▼▼▼

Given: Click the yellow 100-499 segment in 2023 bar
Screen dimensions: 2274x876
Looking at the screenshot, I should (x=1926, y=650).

▲▲▲
▼▼▼

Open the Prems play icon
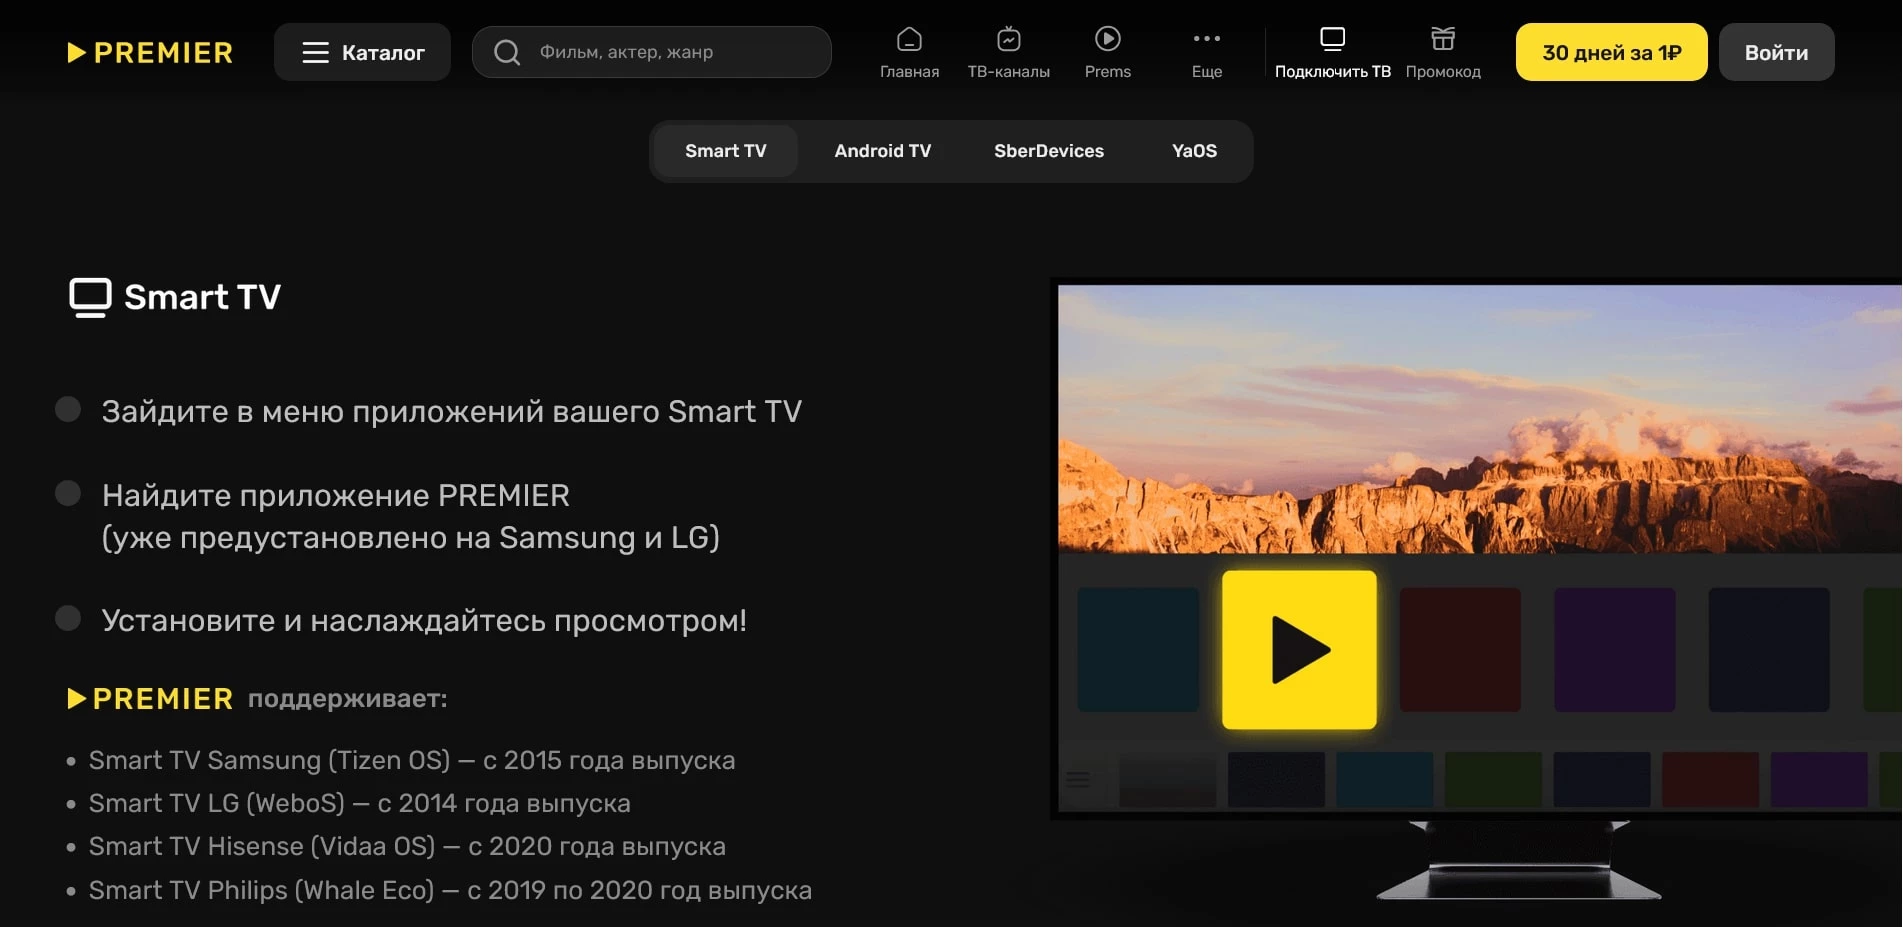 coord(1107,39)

▲▲▲
▼▼▼

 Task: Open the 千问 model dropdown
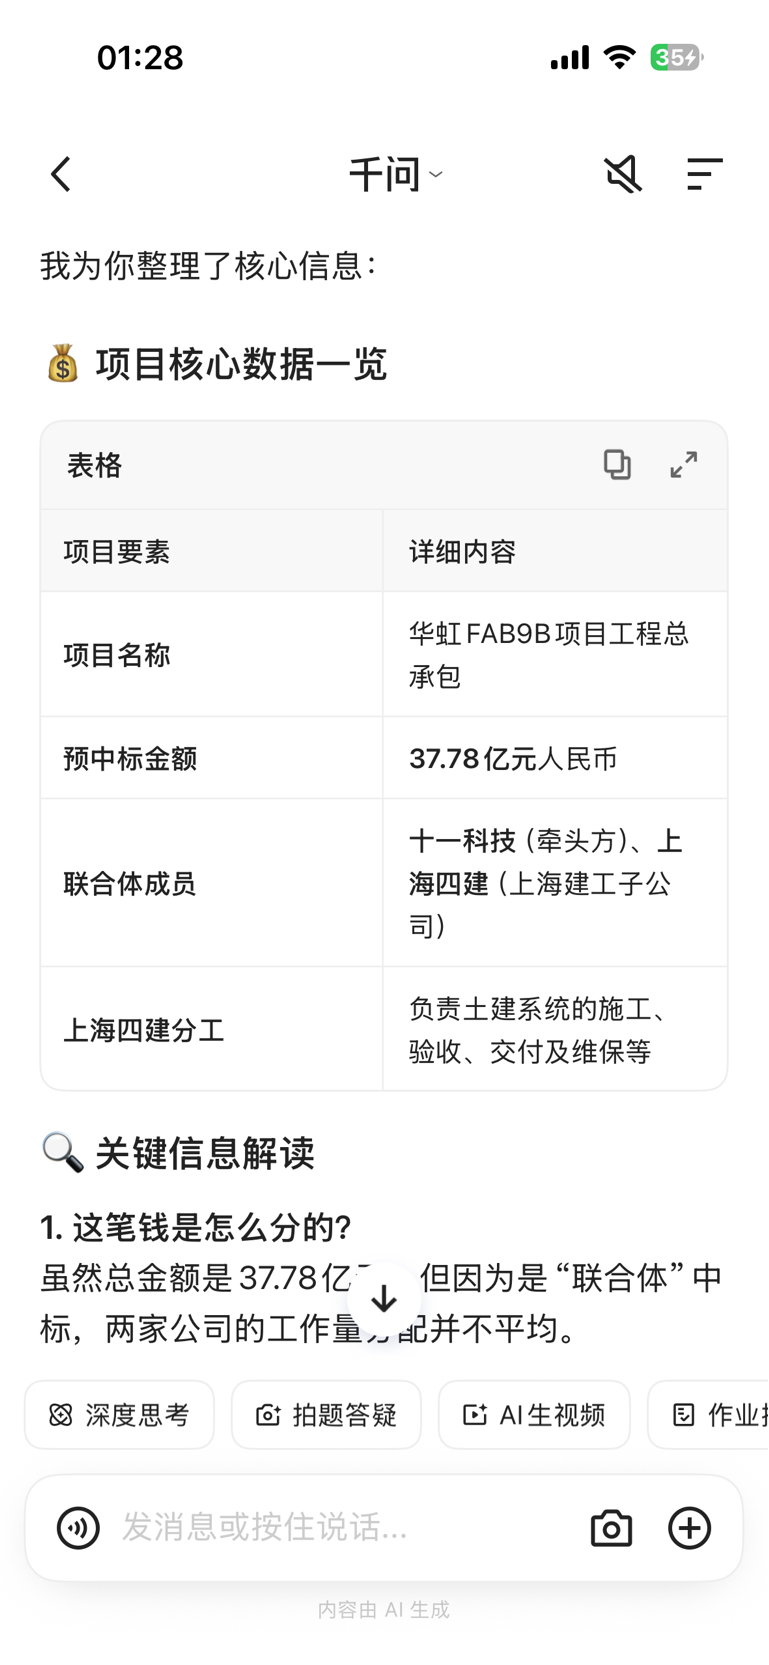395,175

▲▲▲

Task prompt —
Please pick out each row above that contains the word "Open" and copy it in full. Only matches with the same capitalization count.

Output below —
Open the Prems play icon
 Task: Open the 千问 model dropdown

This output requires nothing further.